Even today, a lot of what I enjoy doing in software involves automated process. In the days before we had thinks like Hudson or Cruise Control, I built and rebuilt automated build systems at multiple jobs. If I started a job and they didn’t have a repeatable, machine driven build process they would have one by the time I left. The idea of doing some work, committing it to source control and having things trigger along the path that result in final product makes me happy.
This is why I was so happy when we got our first Roomba. For years, pushing the button and having this thing clean our floors just tickled me every time. We got a newer version a year or two ago that didn’t work newly as well and it really bummed me out. If we had a self-loading dishwasher it would make me deliriously happy.
A lot of my side projects involve automation of some form another. I’ve just been soft-launching a new one called Buy It at That Price, which is a tracker of prices for items at Amazon that will notify you if the price drops. (Yes I know there are others, I just don’t care and built one too.) I like having robots do work for me, keep track of things. I remember the mythical Apple Knowledge Navigator video and I still want that product. In grad school in 1997, one of my AI projects was a client side webcrawler that would scan web pages (and Usenet!) for information that matched certain queries, and would weight links to other pages based on how well the referring page scored. If I had stuck with that a little harder, maybe I’d have Larry Page/Sergei Brin money. There’s gold in that there automation.

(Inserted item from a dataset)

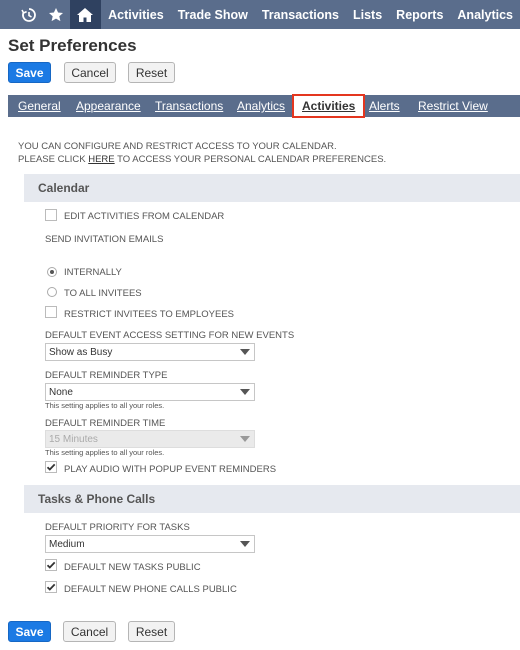 This screenshot has height=650, width=520. Describe the element at coordinates (97, 499) in the screenshot. I see `tasks-section-title: Tasks & Phone Calls` at that location.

I think I’ll want the robots working for me until the day I die. I only hope that I’m not dying at their hands in some sort of Skynetty takeover. Until then, keep it up, machines! I’ll check in with you when I finish this cup of coffee.
The people I get along with best have this same impulse.

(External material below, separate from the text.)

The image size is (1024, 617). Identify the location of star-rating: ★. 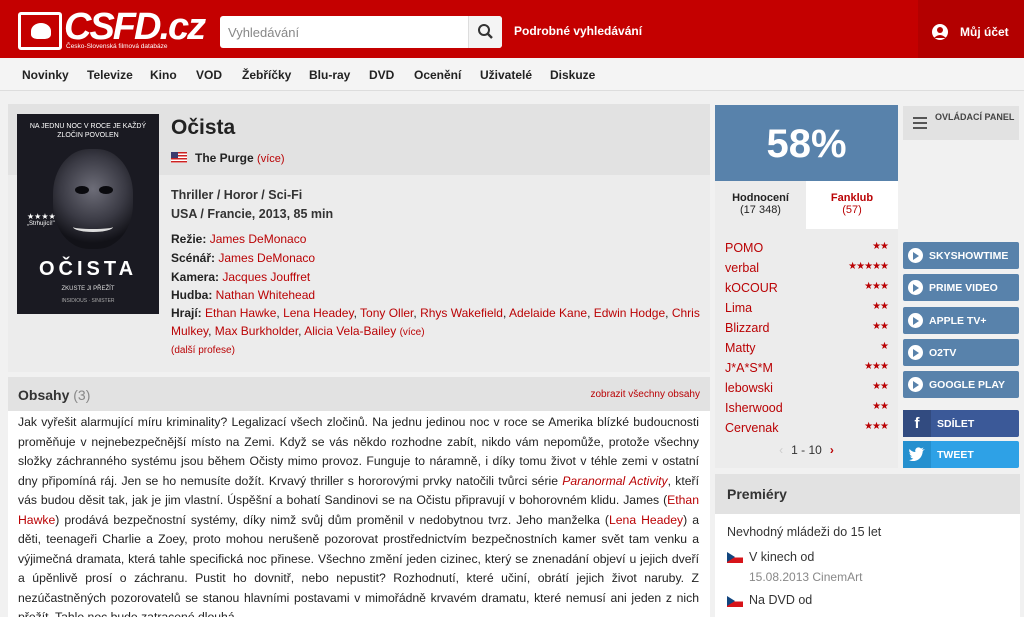
(884, 346).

I’ve recently been messing with AutomateIt Pro on my Android phone. It has triggers for most sensors on the phone and can take action based on those triggers. I combined that with SMS messaging to a web app and my phone is now tracking:
Whenever I leave the house.
Whenever I get back home.
Whenever I’m in my car.
Whenever I’m at my client site.
Whenever I leave my client site.
Whenever I’m at my office.
Whenever I leave my office.
Logging meetings from my calendar that overlap with when I’m at my client site.
Etc.
All of that streams into a database and now I can pretty much automate things like my time tracking for clients, how much time I spend driving (want it to track mileage for business expenses), how much of the time at client sites is spent in meetings, etc.
I HATE things like time tracking and keeping track of mileage for deductions. It gives me a geeky thrill to see all of this data being tracked without me doing anything other than keeping my phone on my person.